● **Task to complete**: Every line below that mentions the word "agent" should be copied out.

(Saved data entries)

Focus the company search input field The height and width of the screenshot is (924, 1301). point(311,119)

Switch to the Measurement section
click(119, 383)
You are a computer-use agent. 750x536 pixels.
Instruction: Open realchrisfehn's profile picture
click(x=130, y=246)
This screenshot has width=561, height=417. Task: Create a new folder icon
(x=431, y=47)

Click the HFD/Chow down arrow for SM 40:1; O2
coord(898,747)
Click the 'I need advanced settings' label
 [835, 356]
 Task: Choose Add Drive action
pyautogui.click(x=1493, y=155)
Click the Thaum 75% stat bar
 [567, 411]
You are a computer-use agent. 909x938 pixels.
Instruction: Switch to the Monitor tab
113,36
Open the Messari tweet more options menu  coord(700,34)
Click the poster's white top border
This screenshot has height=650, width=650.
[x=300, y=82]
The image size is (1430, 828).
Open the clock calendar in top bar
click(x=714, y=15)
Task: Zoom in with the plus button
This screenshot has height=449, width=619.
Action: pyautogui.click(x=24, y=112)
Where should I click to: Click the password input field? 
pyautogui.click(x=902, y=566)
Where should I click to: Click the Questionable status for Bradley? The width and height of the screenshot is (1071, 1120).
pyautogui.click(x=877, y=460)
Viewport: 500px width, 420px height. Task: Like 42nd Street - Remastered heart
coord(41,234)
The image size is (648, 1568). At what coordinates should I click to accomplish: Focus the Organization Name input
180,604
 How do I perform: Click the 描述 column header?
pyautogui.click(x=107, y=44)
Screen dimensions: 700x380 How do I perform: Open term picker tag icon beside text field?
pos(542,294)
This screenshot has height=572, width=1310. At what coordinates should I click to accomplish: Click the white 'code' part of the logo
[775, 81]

● **Task response**:
You are a computer-use agent. 750x536 pixels.
You are a computer-use agent. 909x938 pixels.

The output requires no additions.